[Dataset rows]

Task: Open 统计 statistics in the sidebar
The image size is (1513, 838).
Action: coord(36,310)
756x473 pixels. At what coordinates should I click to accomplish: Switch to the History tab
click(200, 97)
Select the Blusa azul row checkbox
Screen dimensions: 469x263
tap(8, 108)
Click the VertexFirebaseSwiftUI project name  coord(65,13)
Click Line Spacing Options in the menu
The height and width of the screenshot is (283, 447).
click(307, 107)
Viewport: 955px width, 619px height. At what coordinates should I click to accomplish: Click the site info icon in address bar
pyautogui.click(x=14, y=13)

* * *

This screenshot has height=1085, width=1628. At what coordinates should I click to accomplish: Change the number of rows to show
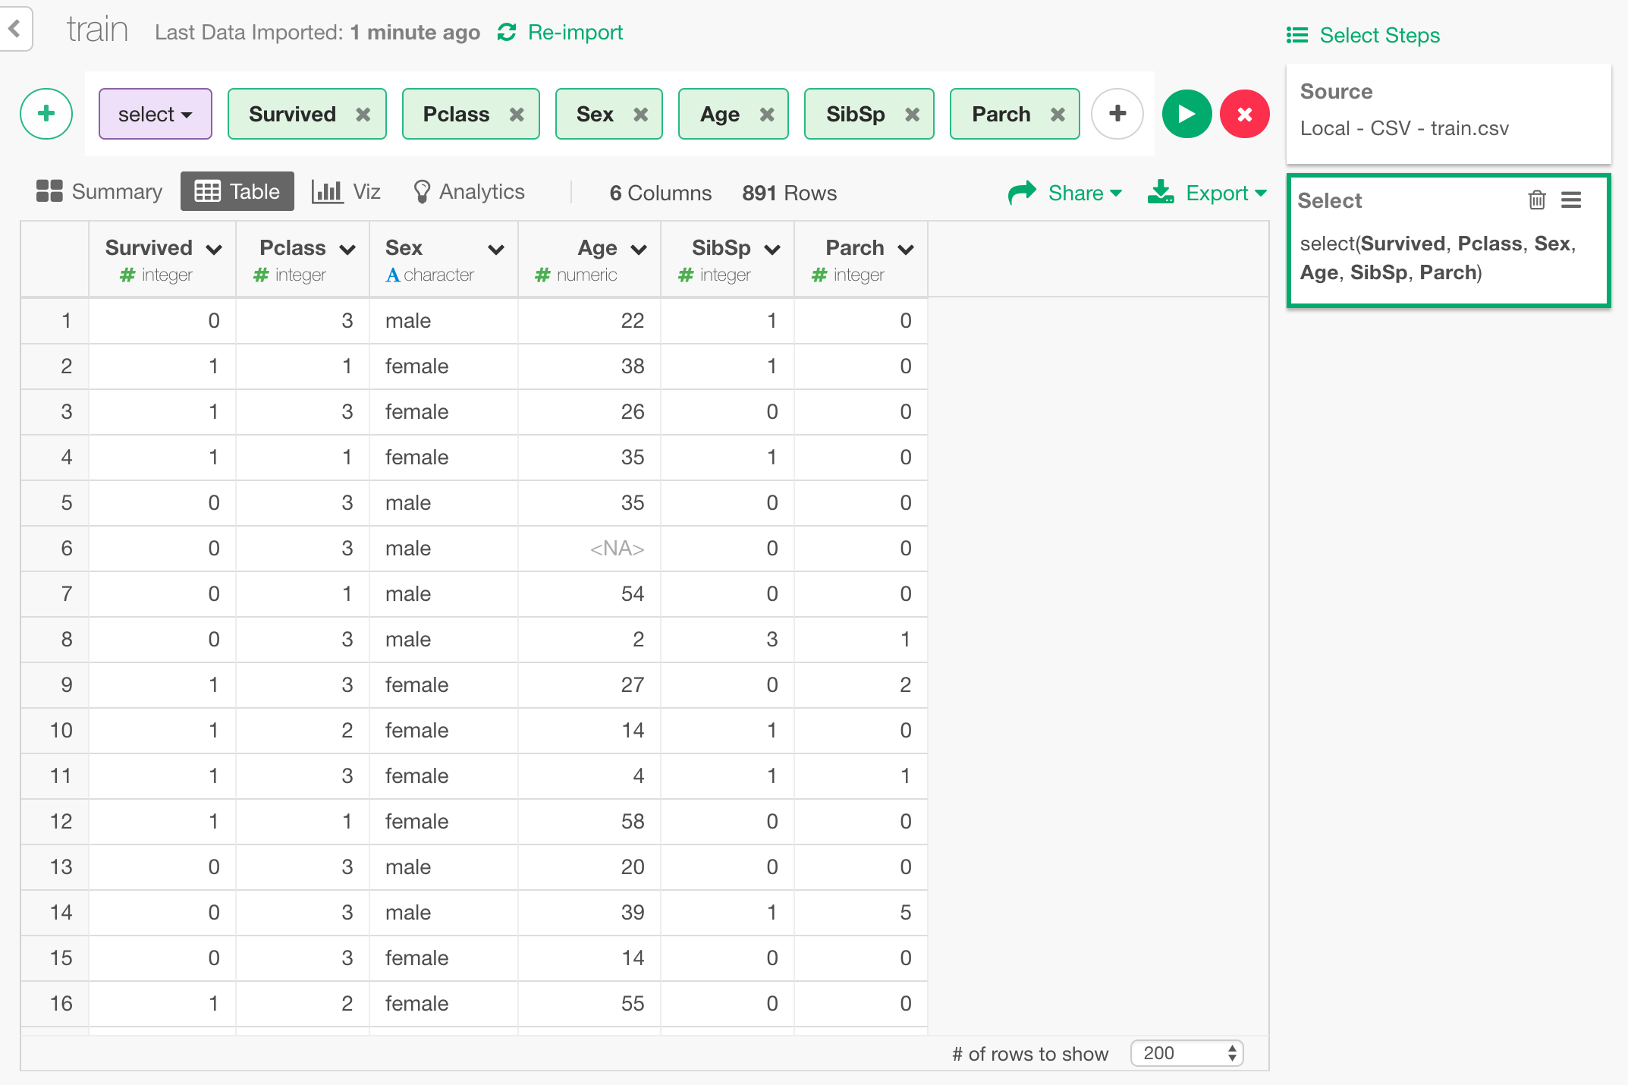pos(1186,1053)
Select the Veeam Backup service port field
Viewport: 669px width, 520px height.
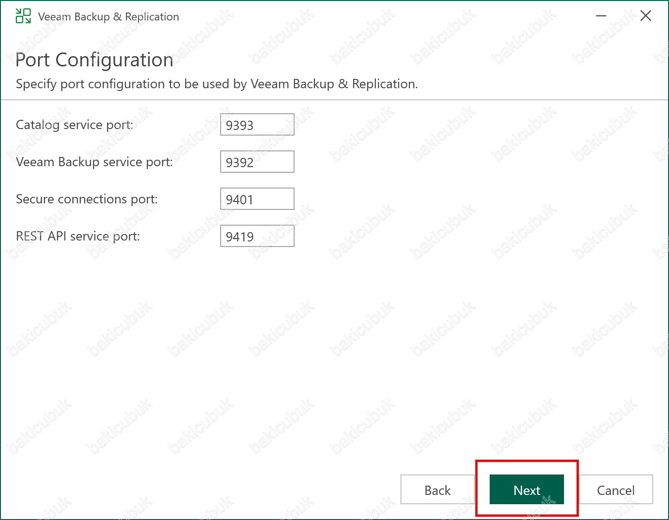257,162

...

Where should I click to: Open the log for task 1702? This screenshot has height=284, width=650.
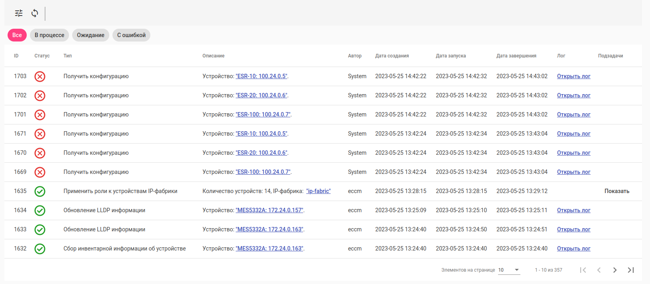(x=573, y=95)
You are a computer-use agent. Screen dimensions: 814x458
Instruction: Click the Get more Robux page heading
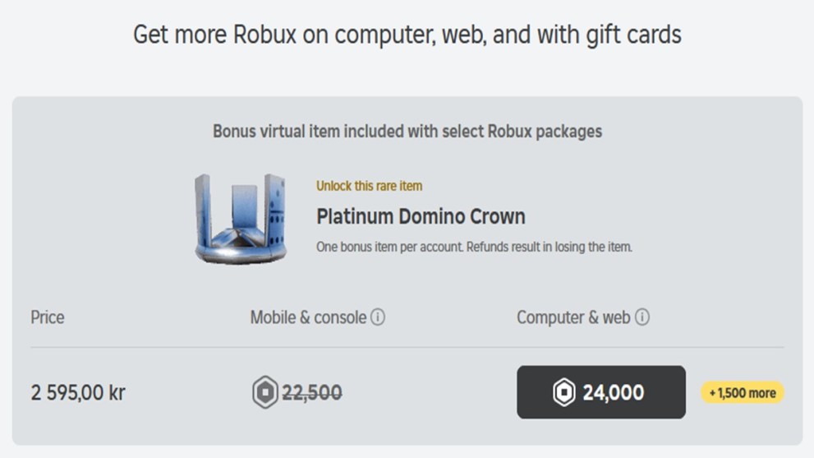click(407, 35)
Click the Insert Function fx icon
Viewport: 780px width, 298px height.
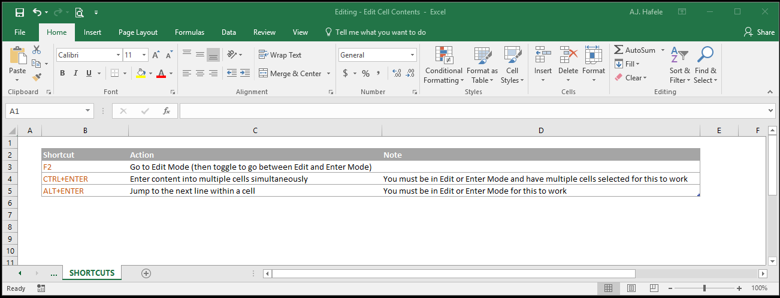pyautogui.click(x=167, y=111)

OBJECTIVE: Copy the lines above from the one containing "Click the Insert Function fx icon" through the one containing "pyautogui.click(x=167, y=111)", both included, without the picture.

TASK RESPONSE:
Click the Insert Function fx icon
Viewport: 780px width, 298px height.
pyautogui.click(x=167, y=111)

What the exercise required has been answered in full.